Neither this announcement nor any copy of it may be (i) taken or transmitted into or distributed, directly or indirectly, in the United States (within the meaning of regulations made under the US Securities Act of 1933, as amended), (ii) taken or transmitted into, distributed, published, reproduced or otherwise made available or disclosed in Canada, Australia, New Zealand or the Republic of South Africa or to any resident thereof, except in compliance with applicable securities laws, or (iii) taken or transmitted into or distributed in Japan or to any resident thereof for the purpose of solicitation or subscription or offer for sale of any securities or in the context where the distribution thereof may be construed as such a solicitation or offer. Any failure to comply with these restrictions may constitute a violation of the securities laws or the laws of any such jurisdiction. The distribution of this announcement in other jurisdictions may be restricted by law and the persons into whose possession this announcement comes should inform themselves about, and observe, any such restrictions.
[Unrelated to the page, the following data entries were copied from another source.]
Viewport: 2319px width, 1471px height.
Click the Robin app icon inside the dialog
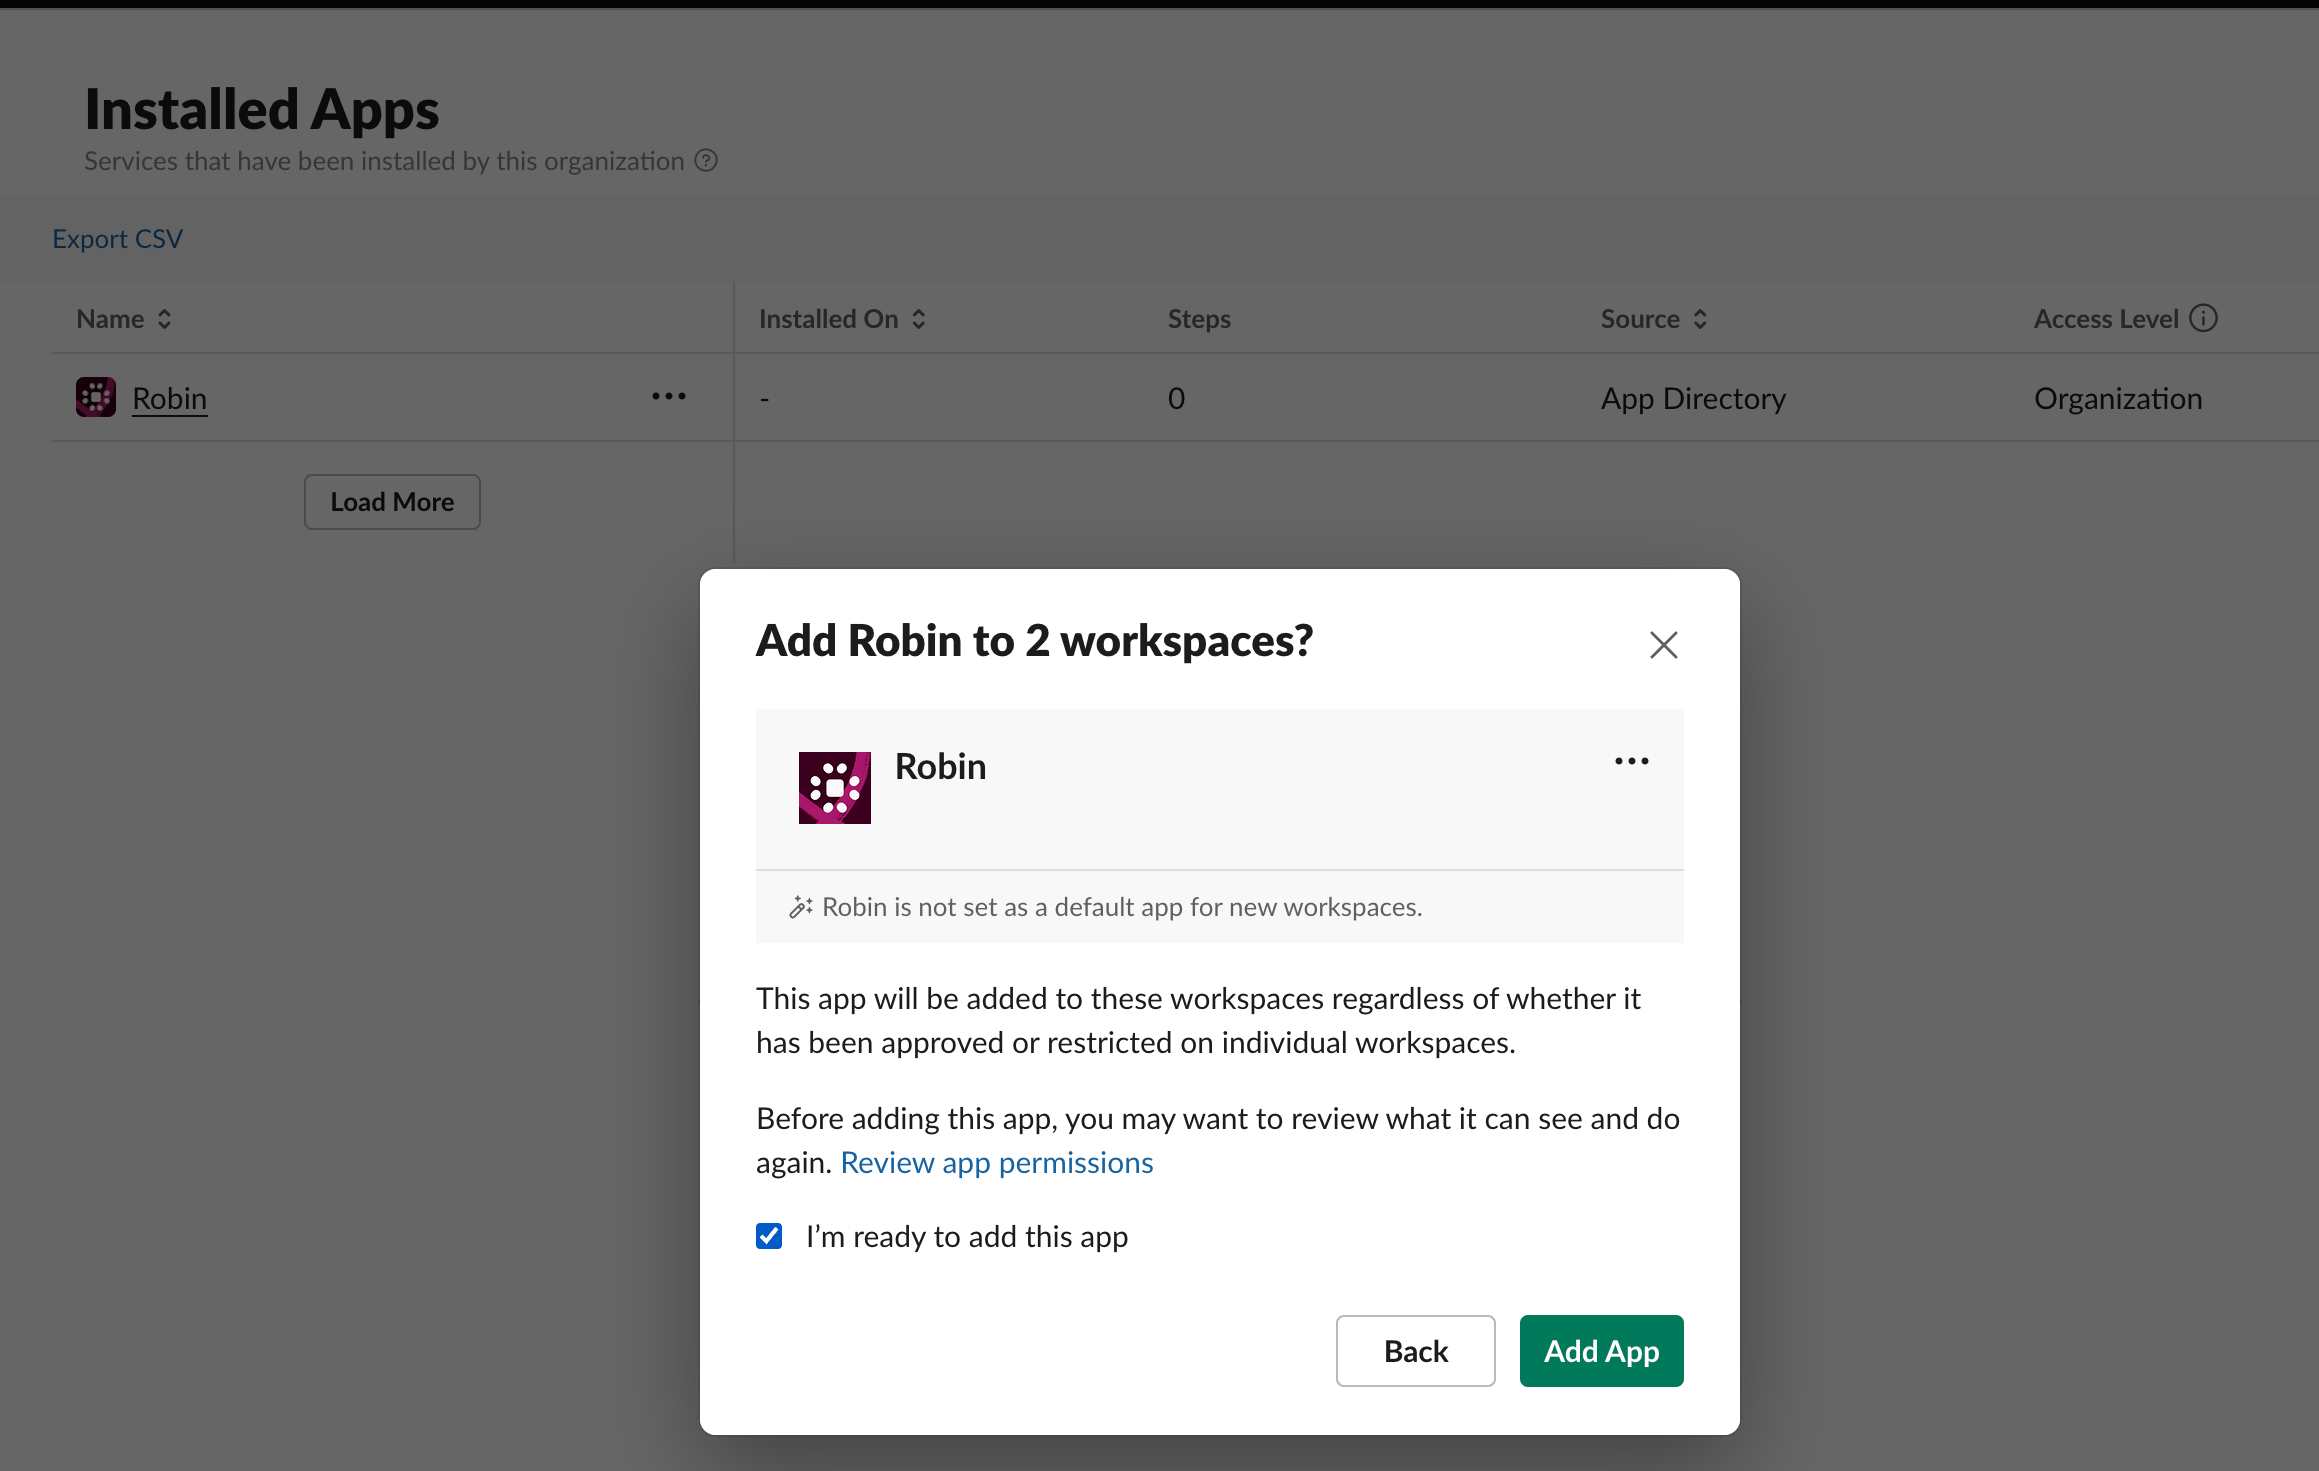click(x=835, y=787)
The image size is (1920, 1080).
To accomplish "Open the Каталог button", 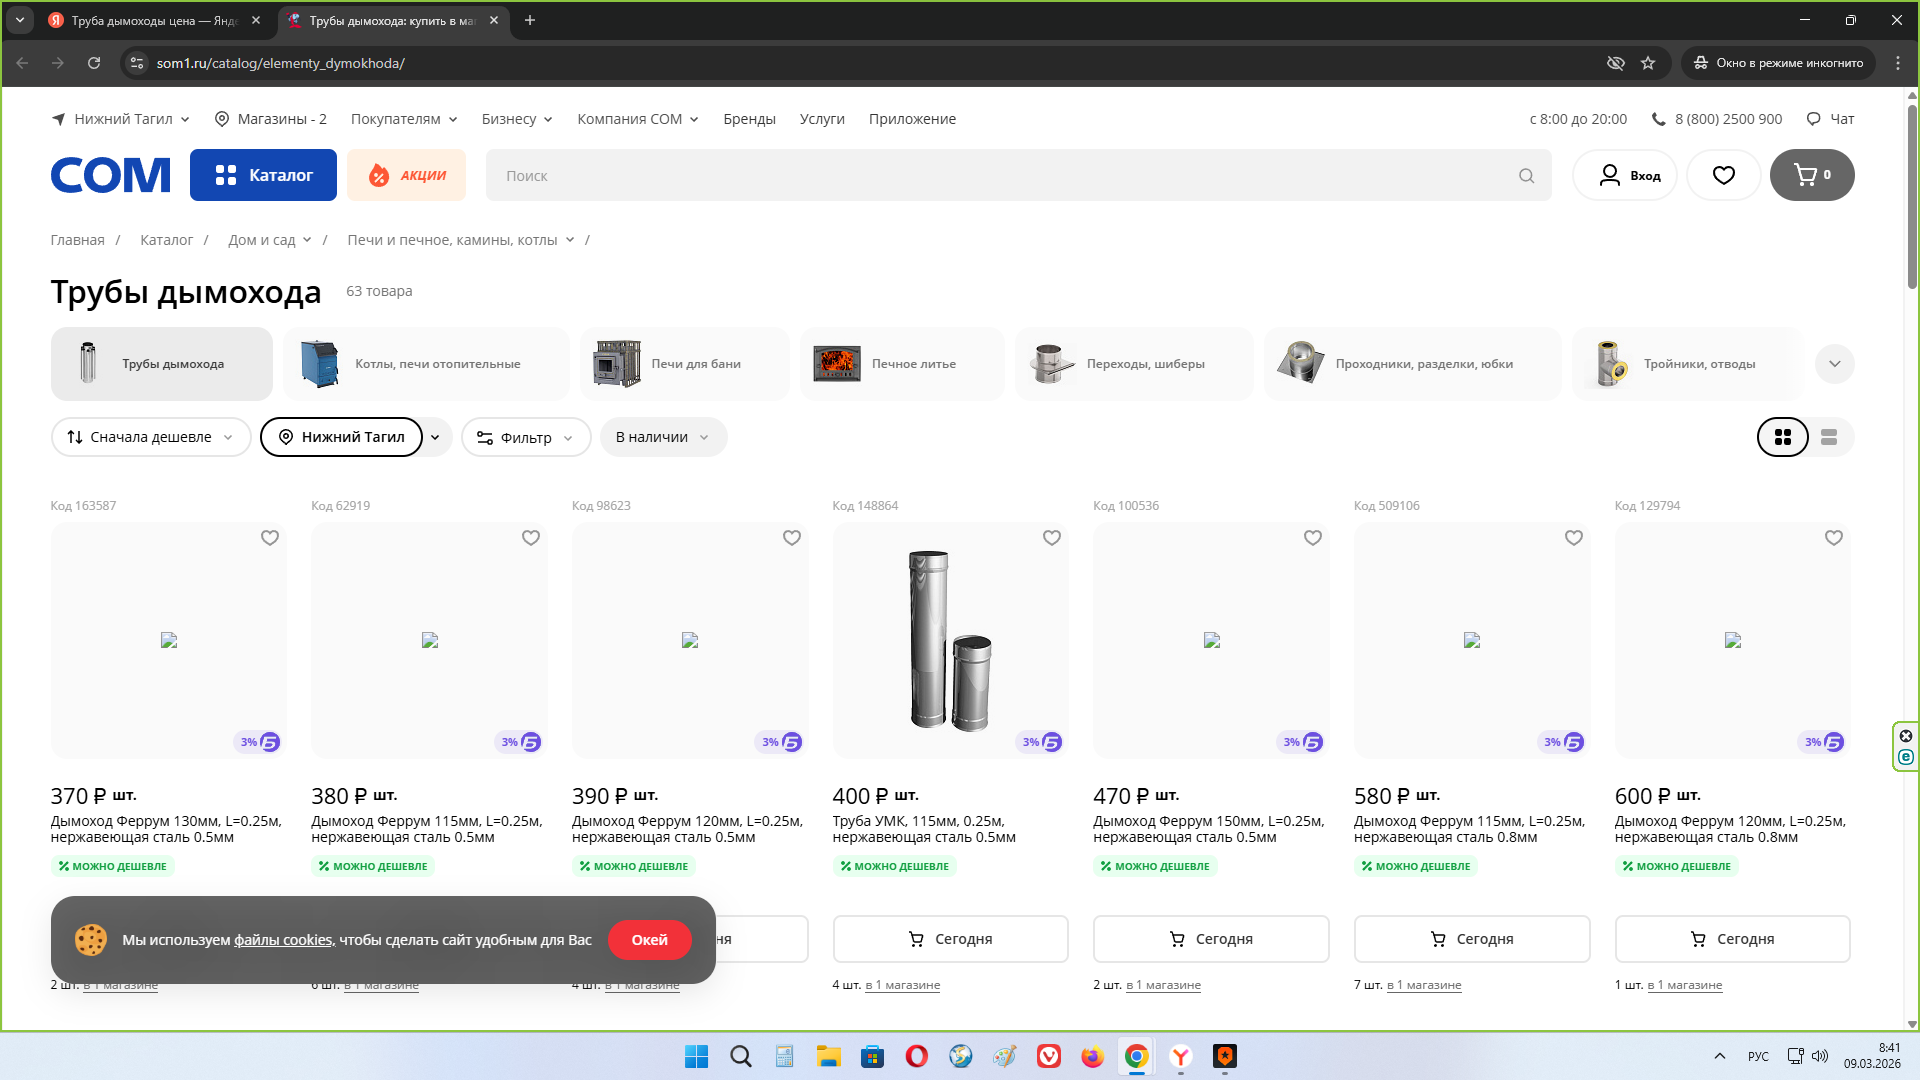I will (263, 175).
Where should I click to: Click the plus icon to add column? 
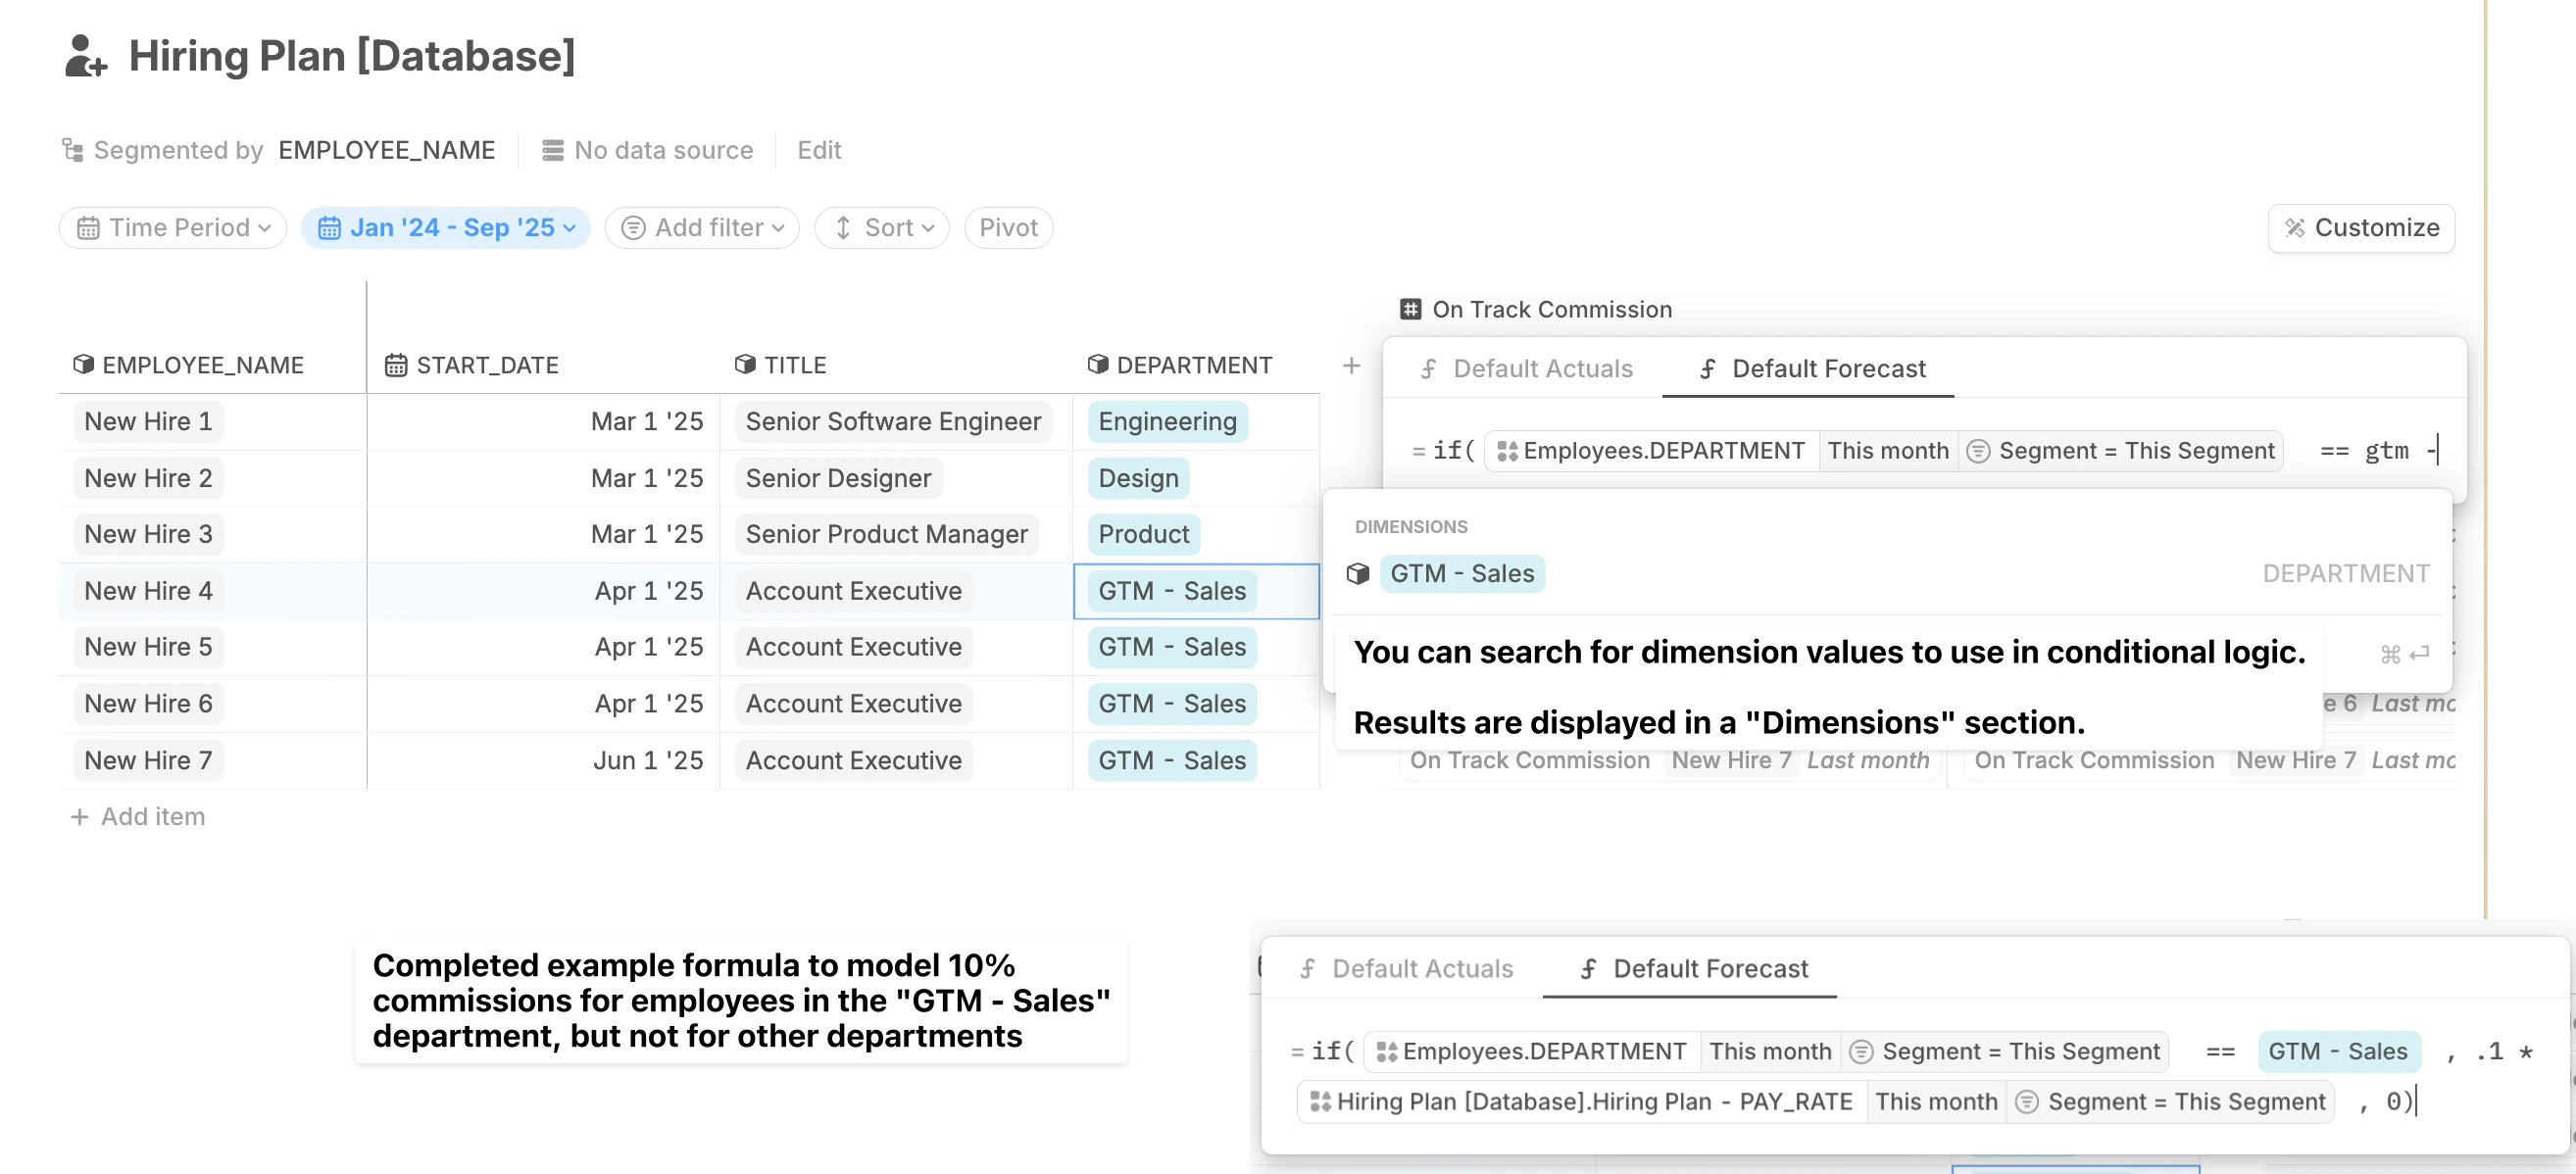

The Company has not been and will not be registered under the United States Investment Company Act of 1940, as amended (the "Investment Company Act"), and as such investors will not be entitled to the benefits of the Investment Company Act. The Company’s ordinary shares have not been and will not be registered under the United States Securities Act of 1933, as amended (the "Securities Act"), or with any securities regulatory authority of any state or other jurisdiction of the United States, and may not be offered, sold, resold, pledged, transferred or delivered, directly or indirectly, into or within the United States or to, or for the account or benefit of, any "U.S. persons" as defined in Regulation S under the Securities Act ("US Persons"), except pursuant to an exemption from, or in a transaction not subject to, the registration requirements of the Securities Act and in compliance with any applicable securities laws of any state or other jurisdiction of the United States and in a manner which would not require the Company to register under the Investment Company Act. There will be no public offer of the Shares in the United States.